• **INSTRUCTIONS FOR THE TASK**: If a line in the listing carries the word "agent", return a copy of that line.

=== Begin Enclosure ===

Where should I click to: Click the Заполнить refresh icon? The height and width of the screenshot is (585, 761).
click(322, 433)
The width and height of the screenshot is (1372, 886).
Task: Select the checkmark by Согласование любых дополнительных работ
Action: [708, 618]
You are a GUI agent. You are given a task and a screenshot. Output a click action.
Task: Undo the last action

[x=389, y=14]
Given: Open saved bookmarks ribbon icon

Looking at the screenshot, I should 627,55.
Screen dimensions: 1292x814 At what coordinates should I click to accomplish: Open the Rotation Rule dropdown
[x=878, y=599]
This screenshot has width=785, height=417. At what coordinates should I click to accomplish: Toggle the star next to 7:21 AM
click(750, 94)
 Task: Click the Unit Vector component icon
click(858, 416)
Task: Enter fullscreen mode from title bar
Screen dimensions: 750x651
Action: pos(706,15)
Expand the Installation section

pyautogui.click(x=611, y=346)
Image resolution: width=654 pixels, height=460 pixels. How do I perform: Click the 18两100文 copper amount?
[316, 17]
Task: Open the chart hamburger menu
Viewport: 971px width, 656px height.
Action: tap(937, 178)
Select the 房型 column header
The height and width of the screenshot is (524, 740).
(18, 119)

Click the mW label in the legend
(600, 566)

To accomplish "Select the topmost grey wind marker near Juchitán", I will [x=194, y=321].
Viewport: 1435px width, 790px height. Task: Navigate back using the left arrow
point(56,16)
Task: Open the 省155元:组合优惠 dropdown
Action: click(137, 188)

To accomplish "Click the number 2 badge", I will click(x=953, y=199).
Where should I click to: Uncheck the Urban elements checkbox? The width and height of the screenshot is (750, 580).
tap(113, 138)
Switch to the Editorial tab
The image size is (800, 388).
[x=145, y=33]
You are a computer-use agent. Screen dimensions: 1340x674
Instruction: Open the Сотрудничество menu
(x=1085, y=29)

=== End Enclosure ===

• **REPLY TO THE TASK**:
You are a GUI agent. You are given a task and a screenshot. Output a click action.
You are a computer-use agent. Screen dimensions: 1340x674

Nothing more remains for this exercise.